WORK REQUIRED:
Every line below between the line holding "You are a computer-use" and the line holding "Instruction: Focus the", inclusive, should be repeated exactly, and all other lines omitted.

━━━ SOURCE INFORMATION

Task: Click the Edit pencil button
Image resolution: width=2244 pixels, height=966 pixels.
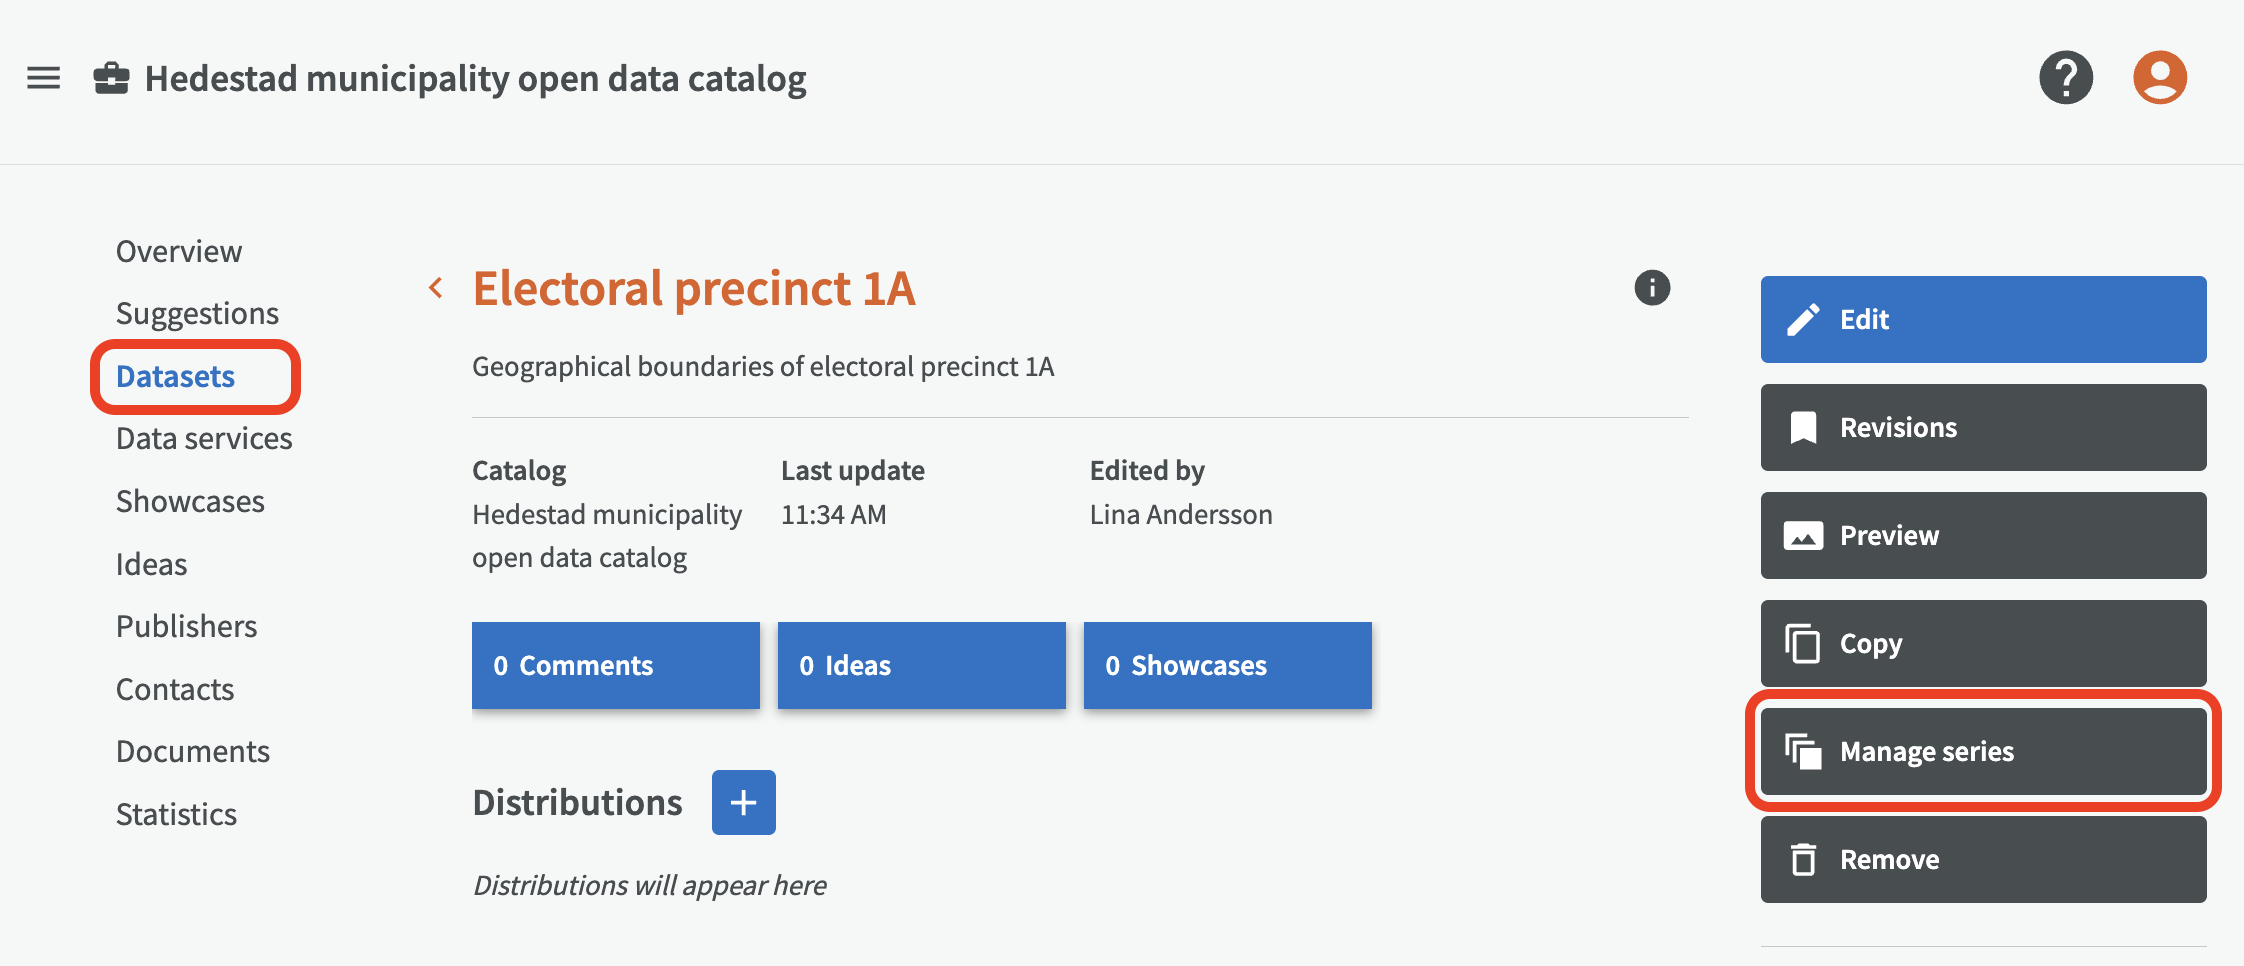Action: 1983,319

━━━━━━
━━━ SOURCE INFORMATION

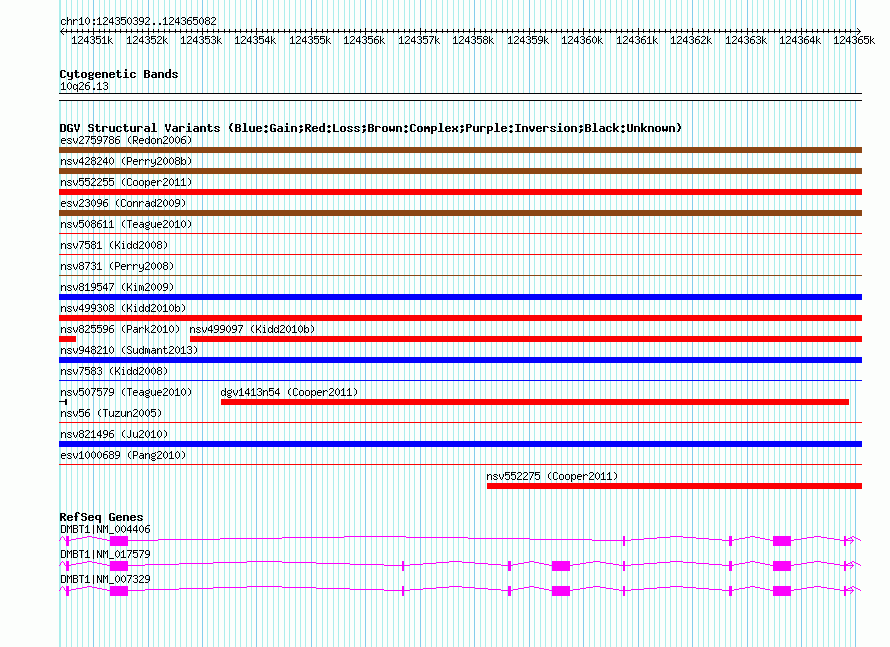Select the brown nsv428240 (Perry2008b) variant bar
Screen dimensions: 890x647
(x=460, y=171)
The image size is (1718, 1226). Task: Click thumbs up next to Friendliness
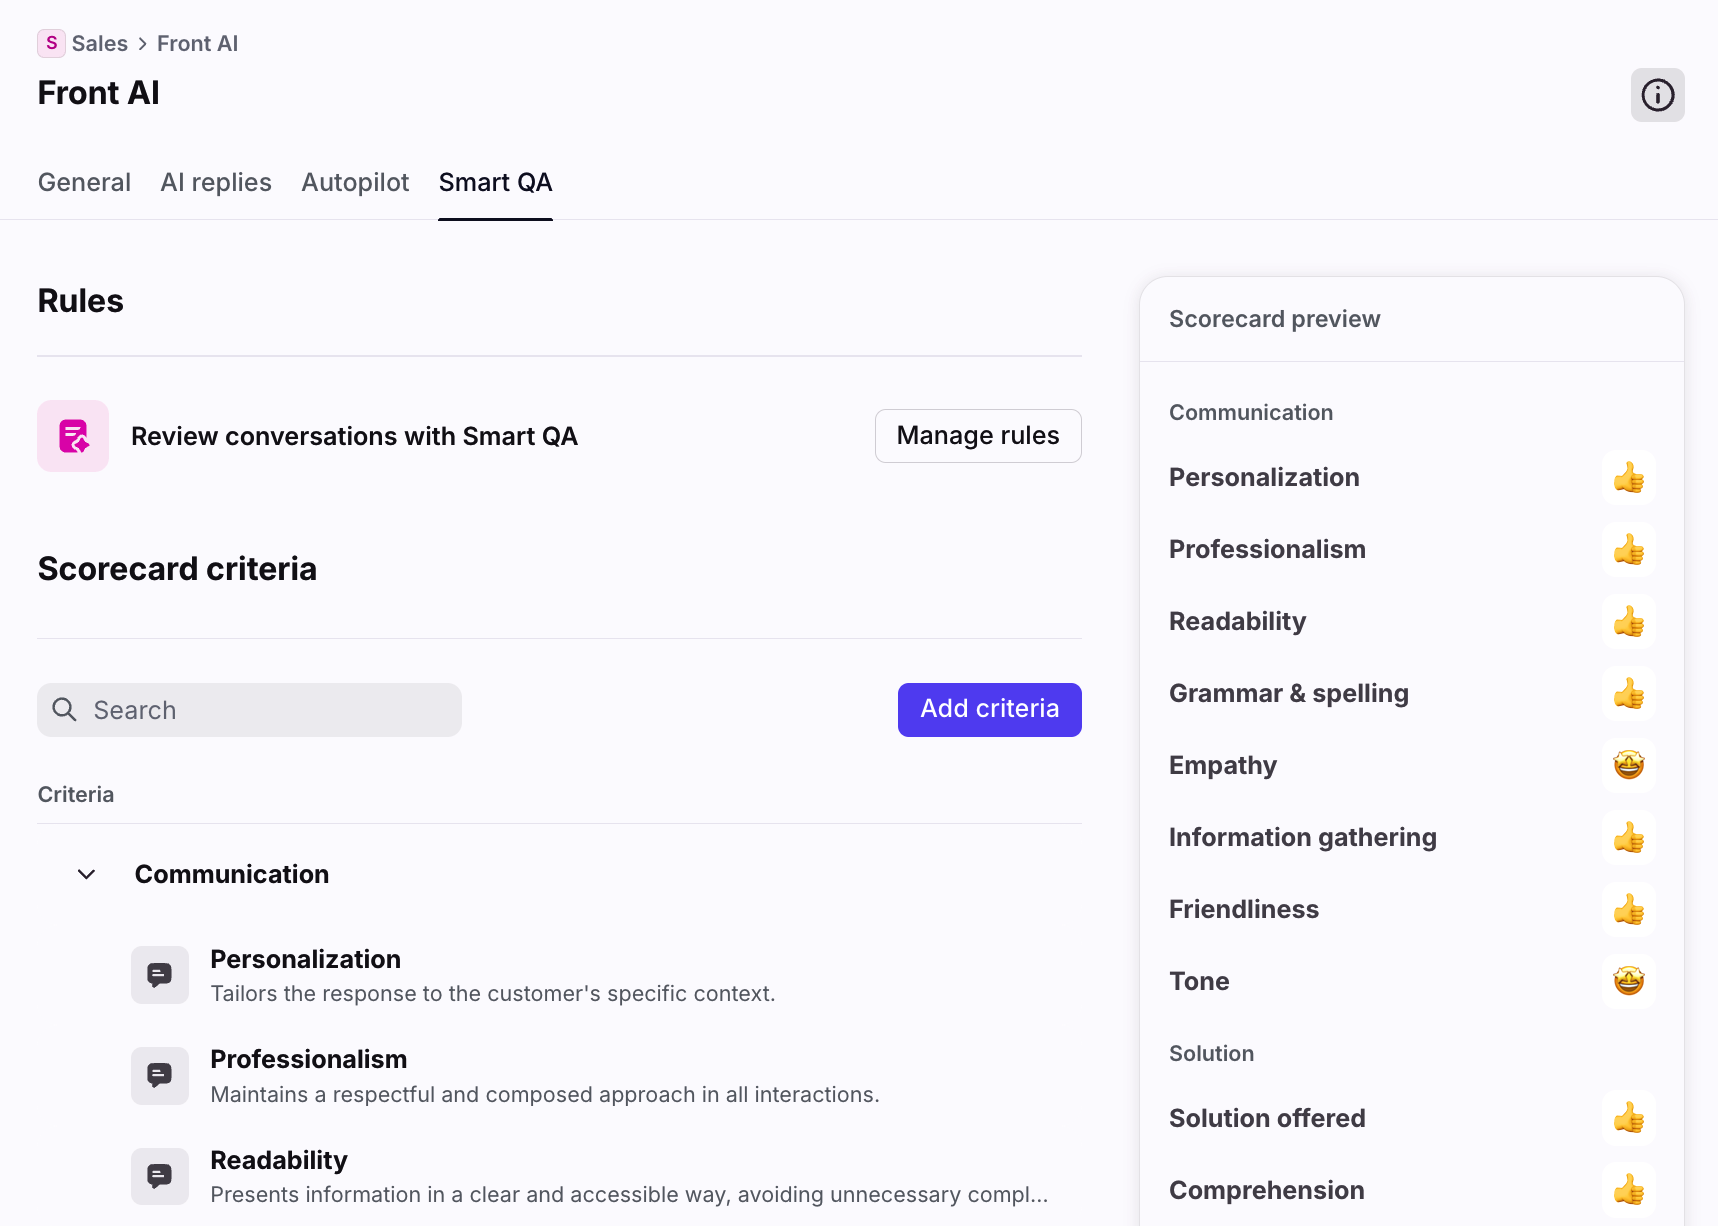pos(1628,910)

━━━━━━
━━━ SOURCE INFORMATION

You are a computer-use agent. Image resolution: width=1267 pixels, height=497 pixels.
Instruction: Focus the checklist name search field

━━━━━━

RESULT OF THIS EXERCISE:
You are a computer-use agent. Image resolution: width=1267 pixels, height=497 pixels.
Instruction: Focus the checklist name search field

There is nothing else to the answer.